# What Snake is this?



## sezza (Jan 15, 2013)

Can anyone tell me what snake this is? My Uncle (in Ipswich, QLD) was bitten by it a few days ago - went to the hospital and all is ok, but they arent sure on what the snake is. I thought it was a Tree Snake but I dont think he believes that. So any other ideas? Ths is the only photo I was given.


----------



## Venomous1111 (Jan 15, 2013)

Common tree snake..


----------



## sezza (Jan 15, 2013)

thank you


----------



## Venomous1111 (Jan 15, 2013)

sezza said:


> thank you



No probz


----------



## Gruni (Jan 15, 2013)

I thought Common Tree Snake, the yellow lower colouring contrasting the olive on top of the head and you can just make out the banding on the body.
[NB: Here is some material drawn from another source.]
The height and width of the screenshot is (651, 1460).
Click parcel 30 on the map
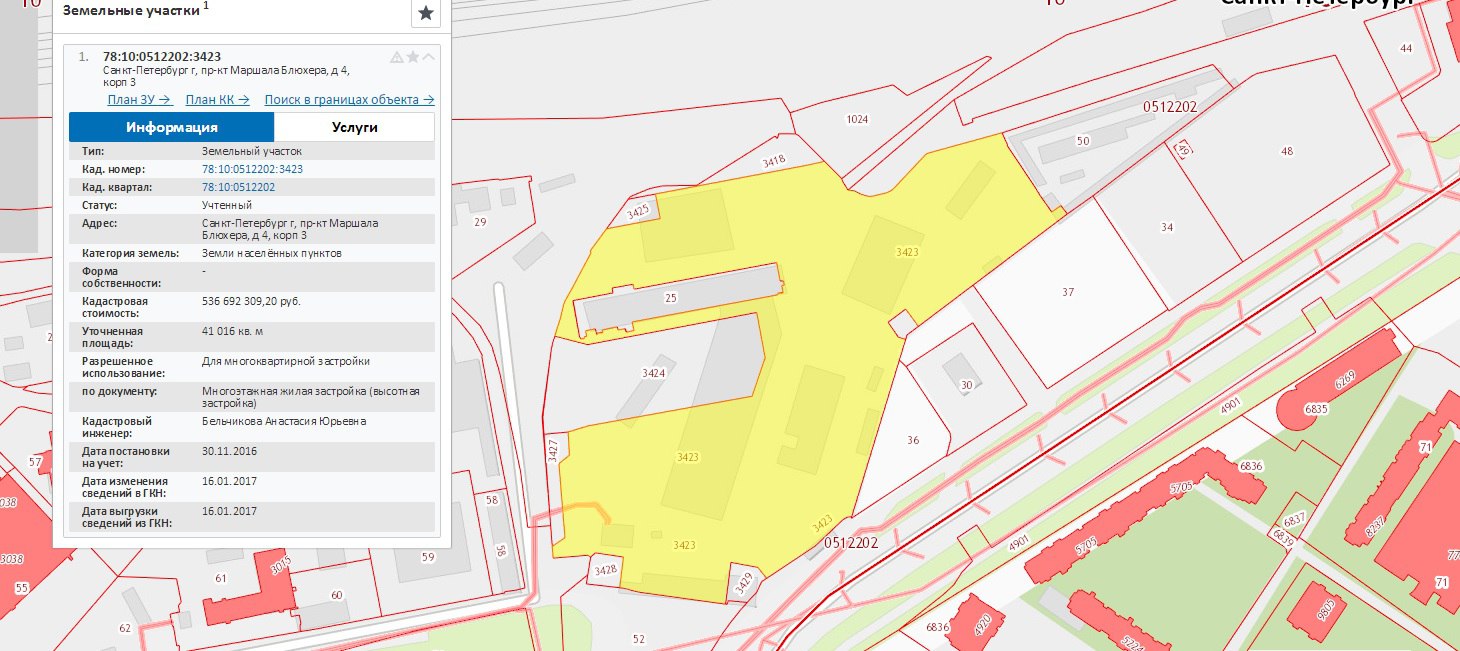click(x=966, y=385)
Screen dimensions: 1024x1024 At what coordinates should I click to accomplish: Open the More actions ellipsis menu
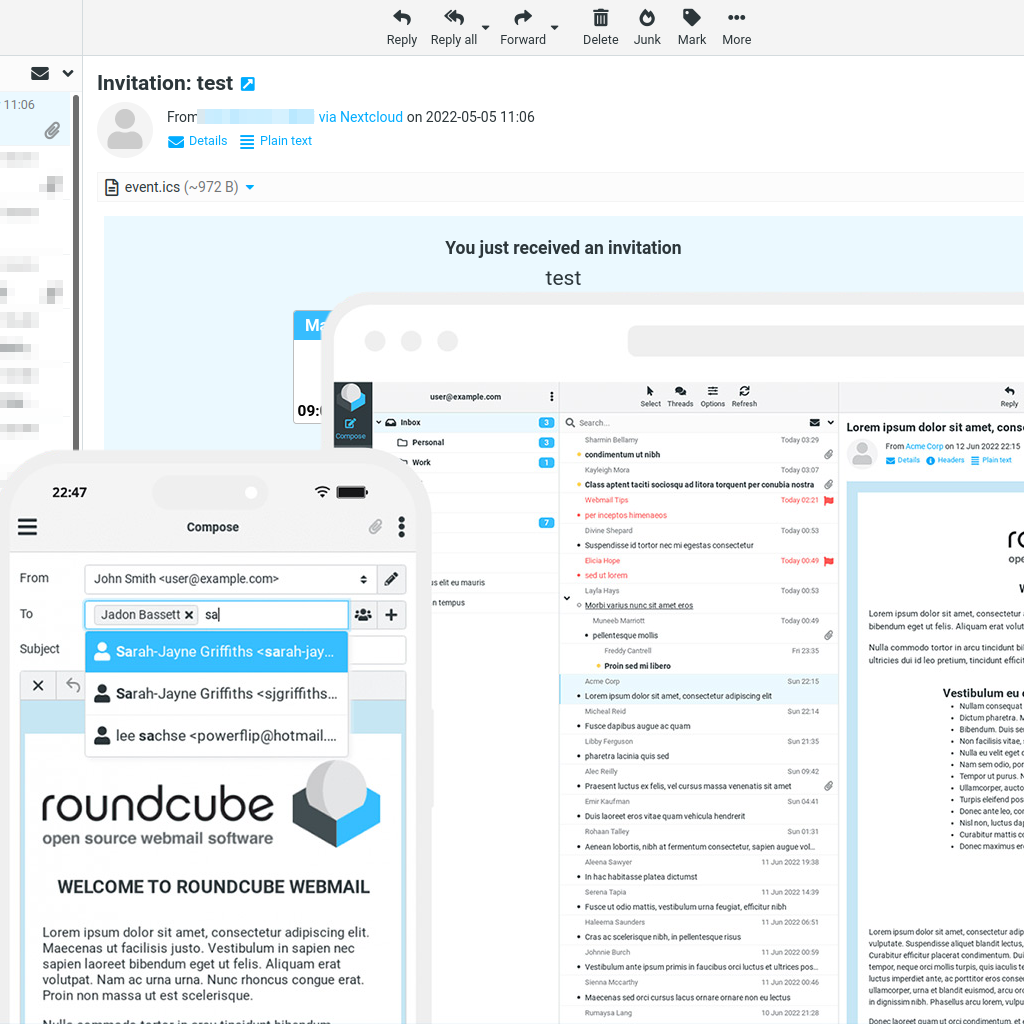click(x=736, y=27)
The slender tail draped over his wrist was the clincher. They really are beautiful snakes and always look so elegant.


----------



## Bluetongue1 (Jan 16, 2013)

It is a Common Tree Snake (_Dendrelaphis punctulatus_) - entirely harmless. In addition to what *Gruni* mentioned,they also have a particularly large eye and a flattish head that is only slighltly wider than the neck. 

Blue


----------



## Gruni (Jan 16, 2013)

Thanks Blue, I tried to just point out the indicators that were really clear in the pic but it was late last night and I was a bit tired and didn't think of the head shape and I didn't realise about the eye size. I think this pic that was taken by one of the members when I first joined the site is great for seeing all the identifiers.


----------



## Bluetongue1 (Jan 17, 2013)

*Gruni*,
I was struggling to find useful ID features that you had not covered. Lol.

Blue

PS.That is a beautiful looking specimen in the photo.


----------